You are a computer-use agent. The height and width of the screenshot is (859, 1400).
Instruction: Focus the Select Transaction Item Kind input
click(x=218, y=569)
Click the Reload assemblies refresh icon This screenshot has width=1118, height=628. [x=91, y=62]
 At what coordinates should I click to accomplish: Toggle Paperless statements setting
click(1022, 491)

--- --- ---

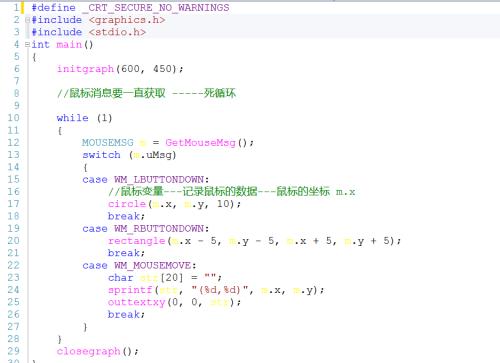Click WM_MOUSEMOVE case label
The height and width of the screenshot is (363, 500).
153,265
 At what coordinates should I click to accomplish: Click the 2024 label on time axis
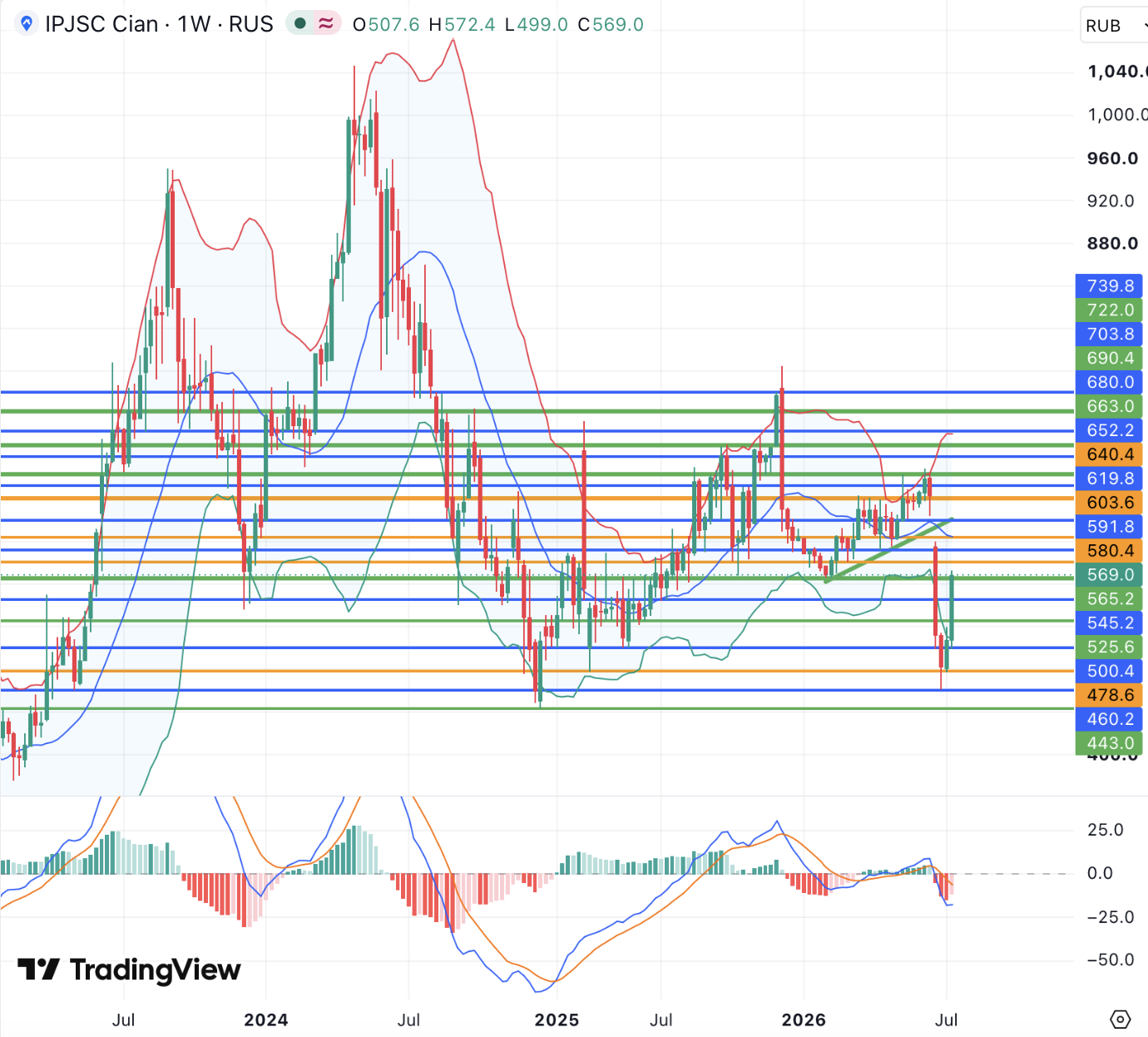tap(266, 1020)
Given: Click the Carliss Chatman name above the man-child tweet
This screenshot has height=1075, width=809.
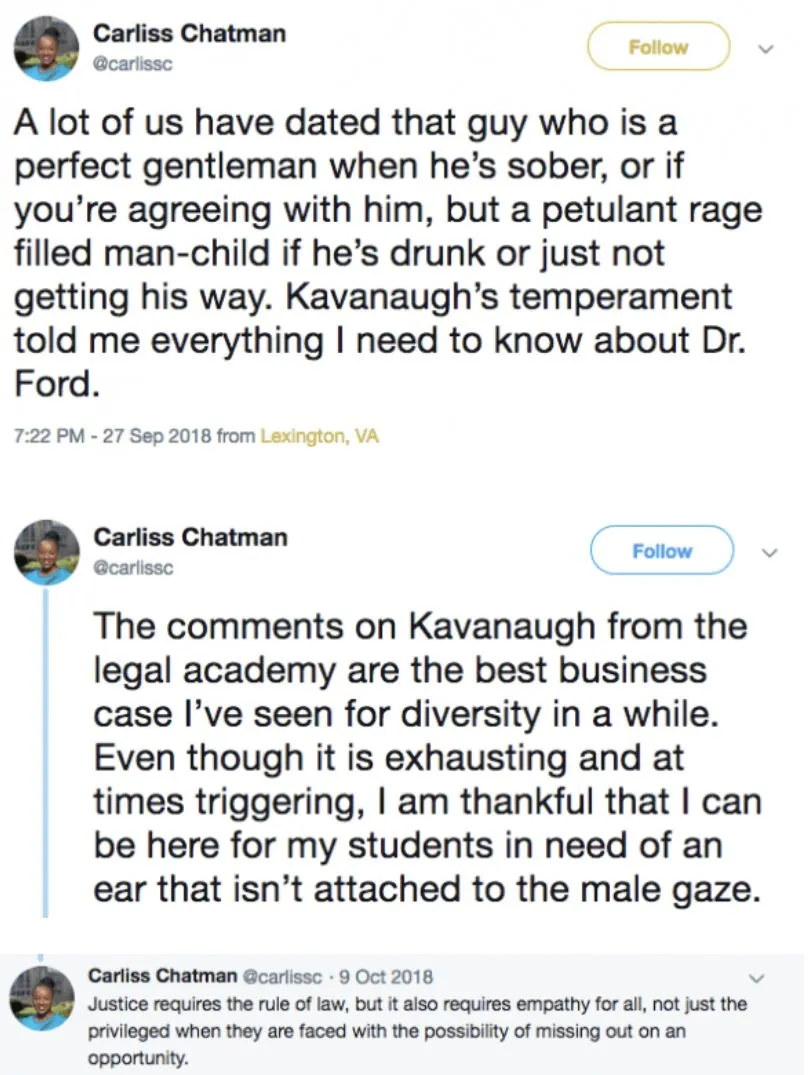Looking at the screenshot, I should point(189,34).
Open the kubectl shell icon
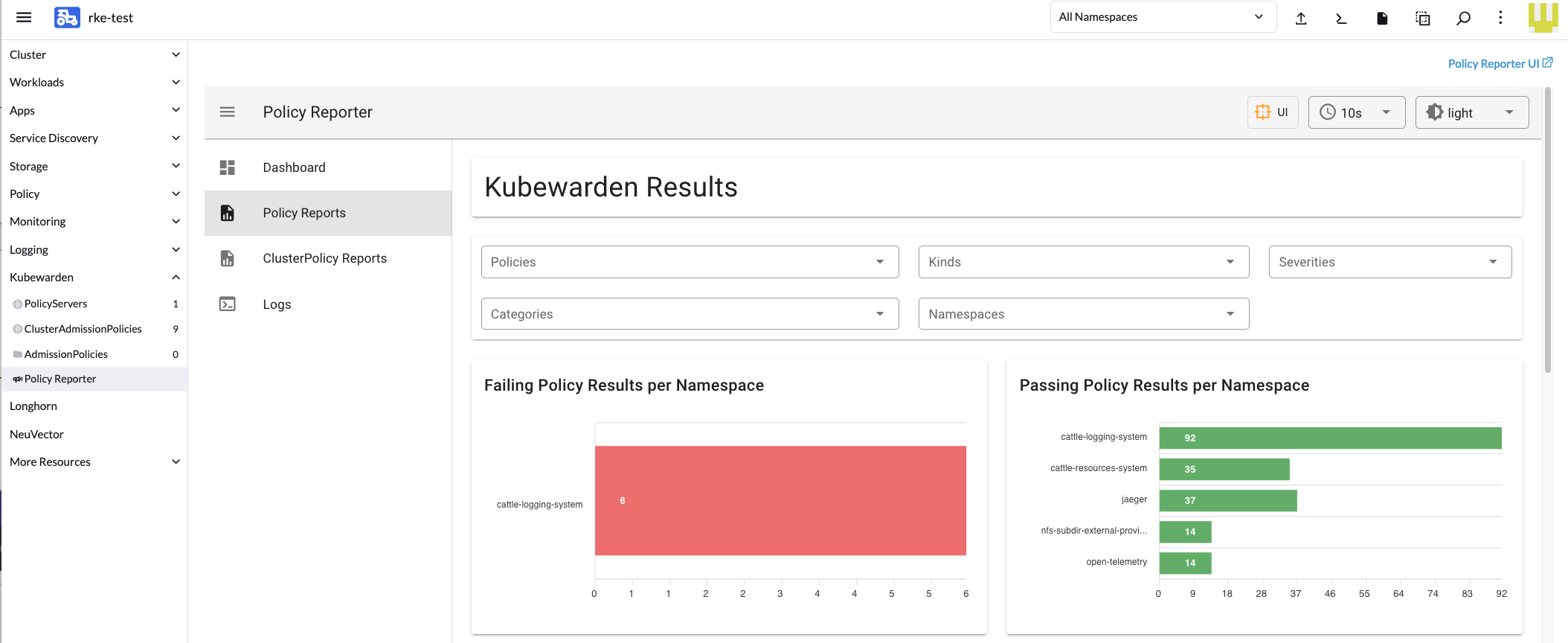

--- --- ---

Exercise directions:
Using the data above, retype exactly and only the lines from the one containing "At what coordinates should I click to accomplish: Click" up to and including the one containing "Open the kubectl shell icon", with no pictures carried over.

Response:
 At what coordinates should I click to accomplish: Click the 2024 label on time axis
tap(266, 1020)
Given: Click the Carliss Chatman name above the man-child tweet
This screenshot has height=1075, width=809.
Looking at the screenshot, I should point(189,34).
Open the kubectl shell icon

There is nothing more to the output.